In [6]:
import os
from dotenv import load_dotenv, find_dotenv

# find .env automagically by walking up directories until it's found
dotenv_path = find_dotenv()

# load up the entries as environment variables
load_dotenv(dotenv_path)


Out[6]:
True

Dealing with ZIP files

The ZIP files contain a CSV file and a fixed width file. We only want the CSV file. We will store those in the RAW directory.

Lets get those variable for the EXTERNAL and the RAW directories.


In [7]:
# Get the project folders that we are interested in
PROJECT_DIR = os.path.dirname(dotenv_path)
EXTERNAL_DATA_DIR = PROJECT_DIR + os.environ.get("EXTERNAL_DATA_DIR")
RAW_DATA_DIR = PROJECT_DIR + os.environ.get("RAW_DATA_DIR")

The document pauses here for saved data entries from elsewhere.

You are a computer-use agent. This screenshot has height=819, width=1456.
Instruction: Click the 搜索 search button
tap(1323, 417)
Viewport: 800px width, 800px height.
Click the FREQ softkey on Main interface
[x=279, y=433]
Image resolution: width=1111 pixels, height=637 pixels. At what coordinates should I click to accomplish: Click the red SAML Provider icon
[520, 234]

# Get the list of filenames
files=os.environ.get("FILES").split()

print("Project directory is  : {0}".format(PROJECT_DIR))
print("External directory is : {0}".format(EXTERNAL_DATA_DIR))
print("Raw data directory is : {0}".format(RAW_DATA_DIR))
print("Base names of files   : {0}".format(" ".join(files)))

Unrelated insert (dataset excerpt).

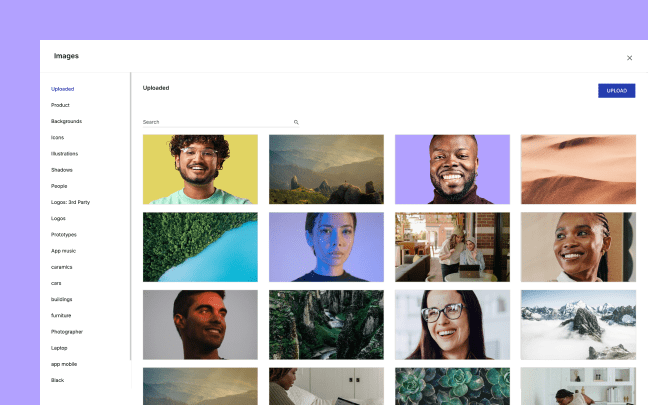Viewport: 648px width, 405px height.
Task: Open the Illustrations category
Action: [x=64, y=153]
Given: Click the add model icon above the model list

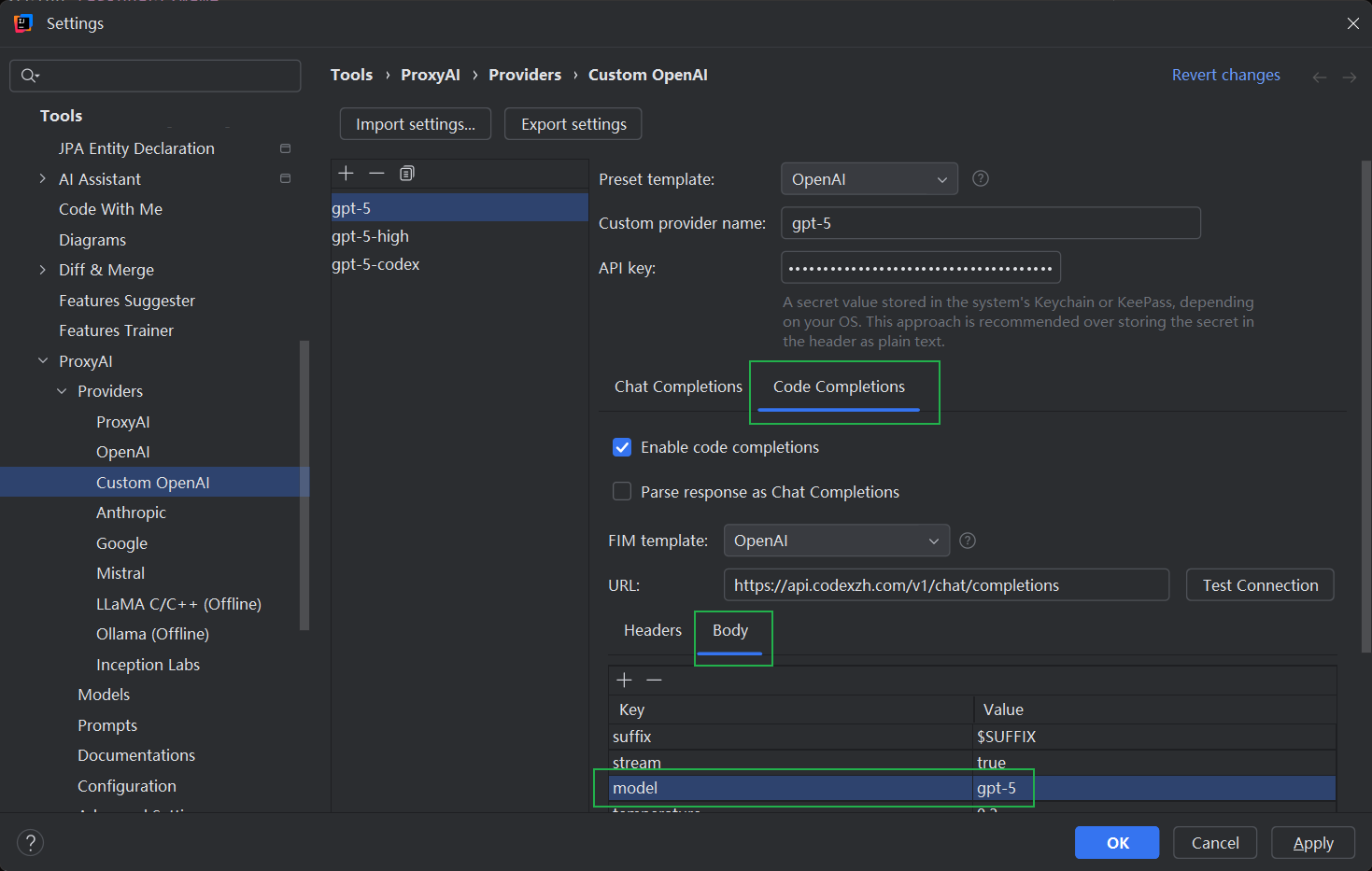Looking at the screenshot, I should point(346,173).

Project directory is  : /home/gsentveld/lunch_and_learn
External directory is : /home/gsentveld/lunch_and_learn/data/external
Raw data directory is : /home/gsentveld/lunch_and_learn/data/raw
Base names of files   : fmlydisb funcdisb familyxx househld injpoiep personsx samadult samchild paradata cancerxx

zipfile package

While some python packages that read files can handle compressed files, the zipfile package can deal with more complex zip files. The files we downloaded from have 2 files as their content. We just want the CSV files.
File objects are a bit more complex than other data structures. Opening, reading from, writing to them can all raise exceptions due to the permissions you may or may not have.
Access to the file is done via a file handler and not directly. You need to properly close them once you are done, otherwise your program keeps that file open as far as the operating system is concerned, potentially blocking other programs from accessing it.
To deal with that, you want to use the with zipfile.ZipFile() as zfile construction. Once the program leaves that scope, Python will nicely close any handlers to the object reference created. This also works great for database connections and other constructions that have these characteristics.


In [9]:
import zipfile

print ("Extracting files to: {}".format(RAW_DATA_DIR))
for file in files:
    
    # format the full zip filename in the EXTERNAL DATA DIR
    fn=EXTERNAL_DATA_DIR+'/'+file+'.zip'
    # and format the csv member name in that zip file
    member=file + '.csv'
    
    print("{0} extract {1}.".format(fn, member))
    
    # To make it easier to deal with files, use the with <> as <>: construction.
    # It will deal with opening and closing handlers for you.
    with zipfile.ZipFile(fn) as zfile:
        zfile.extract(member, path=RAW_DATA_DIR)


Extracting files to: /home/gsentveld/lunch_and_learn/data/raw
/home/gsentveld/lunch_and_learn/data/external/fmlydisb.zip extract fmlydisb.csv.
/home/gsentveld/lunch_and_learn/data/external/funcdisb.zip extract funcdisb.csv.
/home/gsentveld/lunch_and_learn/data/external/familyxx.zip extract familyxx.csv.
/home/gsentveld/lunch_and_learn/data/external/househld.zip extract househld.csv.
/home/gsentveld/lunch_and_learn/data/external/injpoiep.zip extract injpoiep.csv.
/home/gsentveld/lunch_and_learn/data/external/personsx.zip extract personsx.csv.
/home/gsentveld/lunch_and_learn/data/external/samadult.zip extract samadult.csv.
/home/gsentveld/lunch_and_learn/data/external/samchild.zip extract samchild.csv.
/home/gsentveld/lunch_and_learn/data/external/paradata.zip extract paradata.csv.
/home/gsentveld/lunch_and_learn/data/external/cancerxx.zip extract cancerxx.csv.